** WHAT THE TASK ASKS **
Please substitute "length" for every "height" in the material below and change nothing else. Leave the pictures out of your answer.

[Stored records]
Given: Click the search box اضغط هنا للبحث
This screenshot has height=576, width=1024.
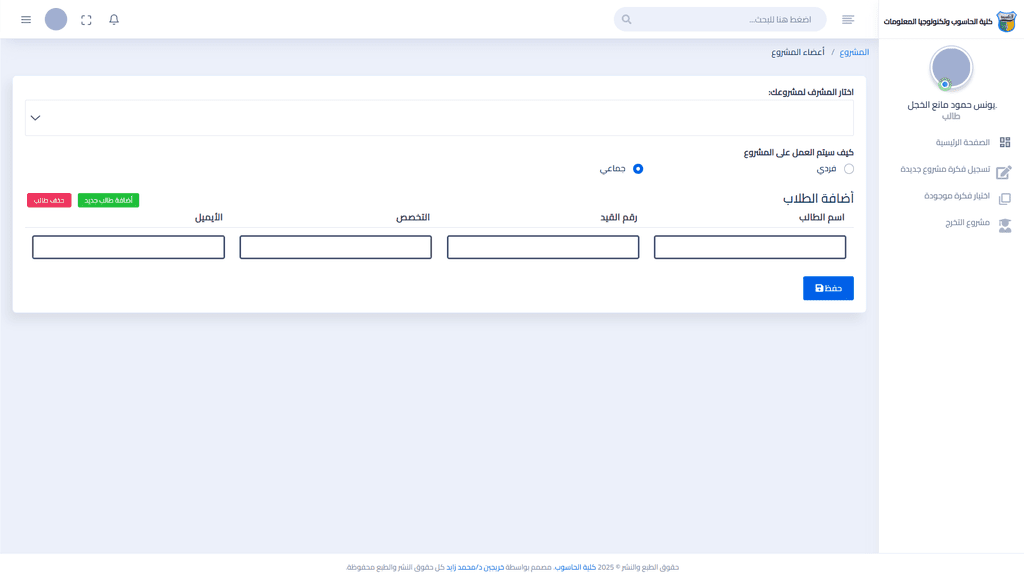Looking at the screenshot, I should (x=720, y=20).
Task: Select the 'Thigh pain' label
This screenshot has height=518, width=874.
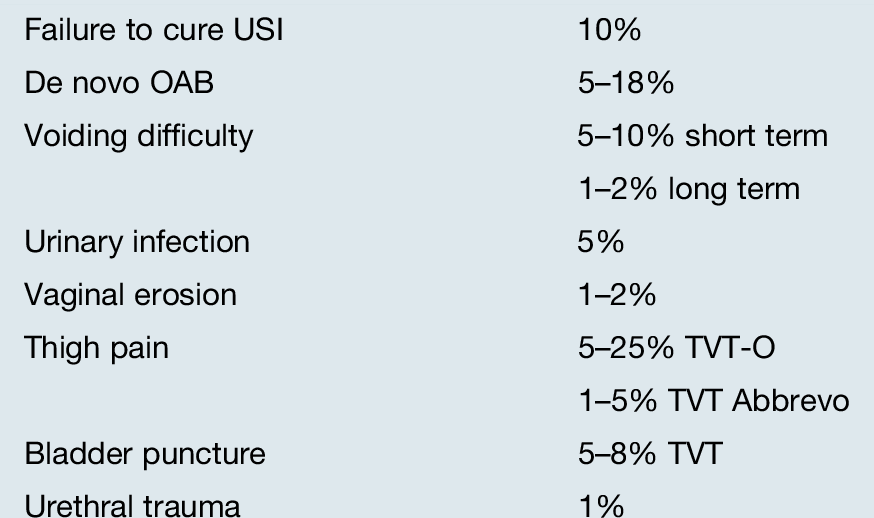Action: pos(97,348)
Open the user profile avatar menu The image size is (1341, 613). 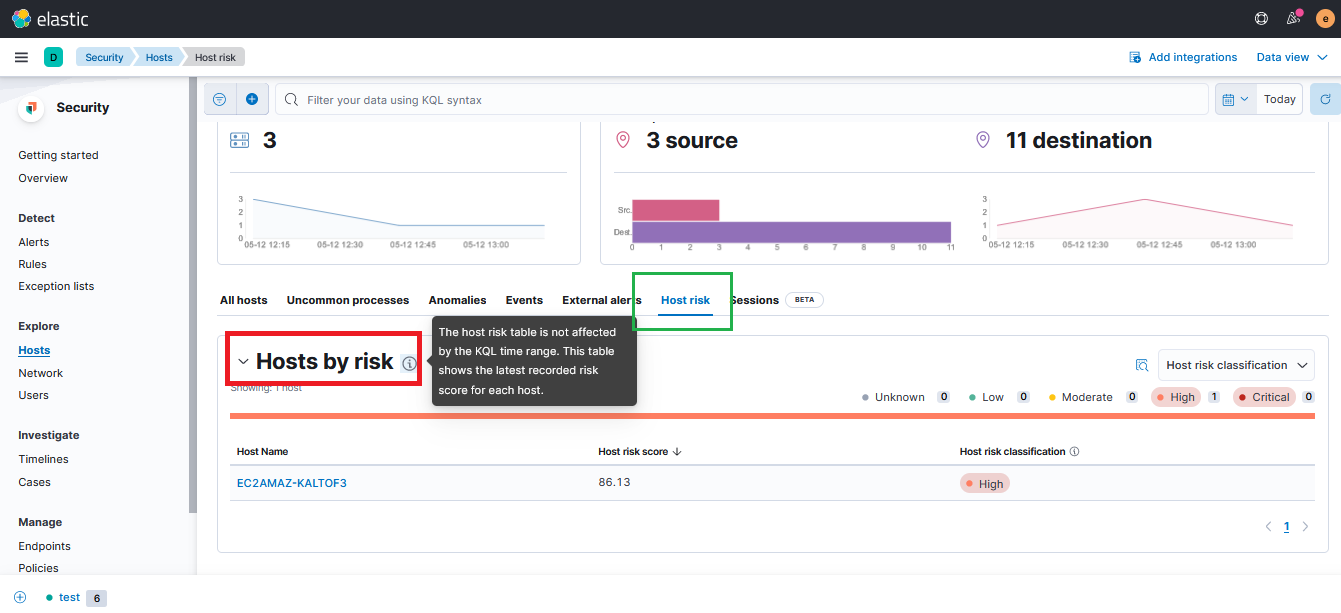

** RESULT **
Given: Click the search box اضغط هنا للبحث
This screenshot has length=576, width=1024.
Looking at the screenshot, I should (x=720, y=20).
Task: Select the 'Thigh pain' label
This screenshot has length=518, width=874.
Action: pos(97,348)
Open the user profile avatar menu The image size is (1341, 613). 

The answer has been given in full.